Entries taken from a collection
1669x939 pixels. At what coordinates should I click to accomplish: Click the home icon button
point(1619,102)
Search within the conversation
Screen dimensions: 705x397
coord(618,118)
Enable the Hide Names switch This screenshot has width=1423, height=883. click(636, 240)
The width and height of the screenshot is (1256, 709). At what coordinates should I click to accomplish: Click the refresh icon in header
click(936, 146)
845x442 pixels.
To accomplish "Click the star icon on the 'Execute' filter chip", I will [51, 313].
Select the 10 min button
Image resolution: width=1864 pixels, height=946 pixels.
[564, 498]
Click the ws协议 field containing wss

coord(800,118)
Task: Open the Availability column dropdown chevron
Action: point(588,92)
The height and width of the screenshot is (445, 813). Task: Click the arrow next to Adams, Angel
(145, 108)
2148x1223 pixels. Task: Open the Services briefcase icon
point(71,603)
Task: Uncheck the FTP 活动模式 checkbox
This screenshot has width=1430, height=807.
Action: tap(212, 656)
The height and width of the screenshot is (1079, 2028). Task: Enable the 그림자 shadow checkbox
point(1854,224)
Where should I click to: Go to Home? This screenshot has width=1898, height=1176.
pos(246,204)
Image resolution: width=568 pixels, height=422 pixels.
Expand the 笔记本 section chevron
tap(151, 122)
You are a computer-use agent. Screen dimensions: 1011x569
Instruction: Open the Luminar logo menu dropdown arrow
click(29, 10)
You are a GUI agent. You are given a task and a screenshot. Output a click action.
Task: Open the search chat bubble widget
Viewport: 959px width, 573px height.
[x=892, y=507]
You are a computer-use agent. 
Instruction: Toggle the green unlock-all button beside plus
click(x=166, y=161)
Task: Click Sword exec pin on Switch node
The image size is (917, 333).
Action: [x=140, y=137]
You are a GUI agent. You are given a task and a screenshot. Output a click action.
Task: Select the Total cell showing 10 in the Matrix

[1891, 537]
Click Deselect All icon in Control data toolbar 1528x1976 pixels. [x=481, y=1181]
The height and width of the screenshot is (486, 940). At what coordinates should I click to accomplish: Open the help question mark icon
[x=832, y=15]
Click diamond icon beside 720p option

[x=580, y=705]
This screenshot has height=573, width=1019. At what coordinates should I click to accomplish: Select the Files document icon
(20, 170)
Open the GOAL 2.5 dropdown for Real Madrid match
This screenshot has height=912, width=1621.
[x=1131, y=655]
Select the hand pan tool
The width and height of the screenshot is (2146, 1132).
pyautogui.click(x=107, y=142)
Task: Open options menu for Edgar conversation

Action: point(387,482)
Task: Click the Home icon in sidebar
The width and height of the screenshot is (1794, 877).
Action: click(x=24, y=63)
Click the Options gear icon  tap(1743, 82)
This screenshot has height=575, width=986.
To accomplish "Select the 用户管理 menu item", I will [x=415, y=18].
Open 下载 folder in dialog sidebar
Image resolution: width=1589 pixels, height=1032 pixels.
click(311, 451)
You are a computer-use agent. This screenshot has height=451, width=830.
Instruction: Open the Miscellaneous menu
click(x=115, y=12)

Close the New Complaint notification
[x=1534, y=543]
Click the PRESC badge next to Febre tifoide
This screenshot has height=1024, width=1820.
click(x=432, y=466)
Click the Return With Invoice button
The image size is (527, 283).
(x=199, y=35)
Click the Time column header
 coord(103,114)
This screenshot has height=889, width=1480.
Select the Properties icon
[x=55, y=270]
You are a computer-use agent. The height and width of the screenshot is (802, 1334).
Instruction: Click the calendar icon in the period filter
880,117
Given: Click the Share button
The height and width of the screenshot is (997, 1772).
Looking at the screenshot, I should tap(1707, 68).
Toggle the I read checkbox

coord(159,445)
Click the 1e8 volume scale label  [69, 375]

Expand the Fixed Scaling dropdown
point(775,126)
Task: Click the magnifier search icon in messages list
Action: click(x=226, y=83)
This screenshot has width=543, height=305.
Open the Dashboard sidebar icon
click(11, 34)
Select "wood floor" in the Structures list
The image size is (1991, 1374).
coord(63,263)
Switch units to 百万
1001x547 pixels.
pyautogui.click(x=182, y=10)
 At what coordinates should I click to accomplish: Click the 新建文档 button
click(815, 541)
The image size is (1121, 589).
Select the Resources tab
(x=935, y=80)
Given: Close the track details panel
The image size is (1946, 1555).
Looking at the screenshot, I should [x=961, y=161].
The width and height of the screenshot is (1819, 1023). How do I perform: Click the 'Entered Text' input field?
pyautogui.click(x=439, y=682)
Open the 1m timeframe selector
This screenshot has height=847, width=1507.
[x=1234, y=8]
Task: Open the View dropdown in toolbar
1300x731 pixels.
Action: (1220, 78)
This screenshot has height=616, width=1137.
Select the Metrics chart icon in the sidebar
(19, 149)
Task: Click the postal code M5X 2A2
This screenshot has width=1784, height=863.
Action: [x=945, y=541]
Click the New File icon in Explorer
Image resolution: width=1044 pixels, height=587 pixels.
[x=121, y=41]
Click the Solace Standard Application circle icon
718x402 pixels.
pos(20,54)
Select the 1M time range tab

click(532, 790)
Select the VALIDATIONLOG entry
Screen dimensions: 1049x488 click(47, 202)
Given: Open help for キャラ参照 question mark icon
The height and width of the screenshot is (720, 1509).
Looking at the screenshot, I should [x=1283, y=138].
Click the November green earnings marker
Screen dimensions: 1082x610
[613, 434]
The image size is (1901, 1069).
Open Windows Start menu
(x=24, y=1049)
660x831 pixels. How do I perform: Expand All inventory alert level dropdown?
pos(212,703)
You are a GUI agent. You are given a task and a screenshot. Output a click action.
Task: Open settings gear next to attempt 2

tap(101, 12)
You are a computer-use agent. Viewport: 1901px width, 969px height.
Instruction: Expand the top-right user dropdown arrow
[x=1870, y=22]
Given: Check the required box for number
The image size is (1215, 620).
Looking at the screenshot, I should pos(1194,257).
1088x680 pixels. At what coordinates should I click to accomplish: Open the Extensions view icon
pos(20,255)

**WORK REQUIRED**
When you reach the end of the data above, set it all down again unchanged.

**EXERCISE OUTPUT**
1669x939 pixels. At what coordinates should I click to accomplish: Click the home icon button
point(1619,102)
Search within the conversation
Screen dimensions: 705x397
coord(618,118)
Enable the Hide Names switch This screenshot has width=1423, height=883. click(636, 240)
The width and height of the screenshot is (1256, 709). At what coordinates should I click to accomplish: Click the refresh icon in header
click(936, 146)
845x442 pixels.
To accomplish "Click the star icon on the 'Execute' filter chip", I will [51, 313].
Select the 10 min button
Image resolution: width=1864 pixels, height=946 pixels.
[564, 498]
Click the ws协议 field containing wss

coord(800,118)
Task: Open the Availability column dropdown chevron
Action: point(588,92)
The height and width of the screenshot is (445, 813). Task: Click the arrow next to Adams, Angel
(145, 108)
2148x1223 pixels. Task: Open the Services briefcase icon
point(71,603)
Task: Uncheck the FTP 活动模式 checkbox
This screenshot has width=1430, height=807.
Action: tap(212, 656)
The height and width of the screenshot is (1079, 2028). Task: Enable the 그림자 shadow checkbox
point(1854,224)
Where should I click to: Go to Home? This screenshot has width=1898, height=1176.
pos(246,204)
Image resolution: width=568 pixels, height=422 pixels.
Expand the 笔记本 section chevron
tap(151, 122)
You are a computer-use agent. Screen dimensions: 1011x569
Instruction: Open the Luminar logo menu dropdown arrow
click(29, 10)
You are a GUI agent. You are given a task and a screenshot. Output a click action.
Task: Open the search chat bubble widget
Viewport: 959px width, 573px height.
[x=892, y=507]
You are a computer-use agent. 
Instruction: Toggle the green unlock-all button beside plus
click(x=166, y=161)
Task: Click Sword exec pin on Switch node
The image size is (917, 333).
Action: [x=140, y=137]
You are a GUI agent. You are given a task and a screenshot. Output a click action.
Task: Select the Total cell showing 10 in the Matrix

[1891, 537]
Click Deselect All icon in Control data toolbar 1528x1976 pixels. [x=481, y=1181]
The height and width of the screenshot is (486, 940). At what coordinates should I click to accomplish: Open the help question mark icon
[x=832, y=15]
Click diamond icon beside 720p option

[x=580, y=705]
This screenshot has height=573, width=1019. At what coordinates should I click to accomplish: Select the Files document icon
(20, 170)
Open the GOAL 2.5 dropdown for Real Madrid match
This screenshot has height=912, width=1621.
[x=1131, y=655]
Select the hand pan tool
The width and height of the screenshot is (2146, 1132).
pyautogui.click(x=107, y=142)
Task: Open options menu for Edgar conversation

Action: point(387,482)
Task: Click the Home icon in sidebar
The width and height of the screenshot is (1794, 877).
Action: click(x=24, y=63)
Click the Options gear icon  tap(1743, 82)
This screenshot has height=575, width=986.
To accomplish "Select the 用户管理 menu item", I will [x=415, y=18].
Open 下载 folder in dialog sidebar
Image resolution: width=1589 pixels, height=1032 pixels.
click(311, 451)
You are a computer-use agent. This screenshot has height=451, width=830.
Instruction: Open the Miscellaneous menu
click(x=115, y=12)

Close the New Complaint notification
[x=1534, y=543]
Click the PRESC badge next to Febre tifoide
This screenshot has height=1024, width=1820.
click(x=432, y=466)
Click the Return With Invoice button
The image size is (527, 283).
(x=199, y=35)
Click the Time column header
 coord(103,114)
This screenshot has height=889, width=1480.
Select the Properties icon
[x=55, y=270]
You are a computer-use agent. The height and width of the screenshot is (802, 1334).
Instruction: Click the calendar icon in the period filter
880,117
Given: Click the Share button
The height and width of the screenshot is (997, 1772).
Looking at the screenshot, I should tap(1707, 68).
Toggle the I read checkbox

coord(159,445)
Click the 1e8 volume scale label  [69, 375]

Expand the Fixed Scaling dropdown
point(775,126)
Task: Click the magnifier search icon in messages list
Action: click(x=226, y=83)
This screenshot has width=543, height=305.
Open the Dashboard sidebar icon
click(11, 34)
Select "wood floor" in the Structures list
The image size is (1991, 1374).
coord(63,263)
Switch units to 百万
1001x547 pixels.
pyautogui.click(x=182, y=10)
 At what coordinates should I click to accomplish: Click the 新建文档 button
click(815, 541)
The image size is (1121, 589).
Select the Resources tab
(x=935, y=80)
Given: Close the track details panel
The image size is (1946, 1555).
Looking at the screenshot, I should [x=961, y=161].
The width and height of the screenshot is (1819, 1023). How do I perform: Click the 'Entered Text' input field?
pyautogui.click(x=439, y=682)
Open the 1m timeframe selector
This screenshot has height=847, width=1507.
[x=1234, y=8]
Task: Open the View dropdown in toolbar
1300x731 pixels.
Action: (1220, 78)
This screenshot has height=616, width=1137.
Select the Metrics chart icon in the sidebar
(19, 149)
Task: Click the postal code M5X 2A2
This screenshot has width=1784, height=863.
Action: [x=945, y=541]
Click the New File icon in Explorer
Image resolution: width=1044 pixels, height=587 pixels.
[x=121, y=41]
Click the Solace Standard Application circle icon
718x402 pixels.
pos(20,54)
Select the 1M time range tab

click(532, 790)
Select the VALIDATIONLOG entry
Screen dimensions: 1049x488 click(47, 202)
Given: Open help for キャラ参照 question mark icon
The height and width of the screenshot is (720, 1509).
Looking at the screenshot, I should [x=1283, y=138].
Click the November green earnings marker
Screen dimensions: 1082x610
[613, 434]
The image size is (1901, 1069).
Open Windows Start menu
(x=24, y=1049)
660x831 pixels. How do I perform: Expand All inventory alert level dropdown?
pos(212,703)
You are a GUI agent. You are given a task and a screenshot. Output a click action.
Task: Open settings gear next to attempt 2

tap(101, 12)
You are a computer-use agent. Viewport: 1901px width, 969px height.
Instruction: Expand the top-right user dropdown arrow
[x=1870, y=22]
Given: Check the required box for number
The image size is (1215, 620).
Looking at the screenshot, I should pos(1194,257).
1088x680 pixels. At what coordinates should I click to accomplish: Open the Extensions view icon
pos(20,255)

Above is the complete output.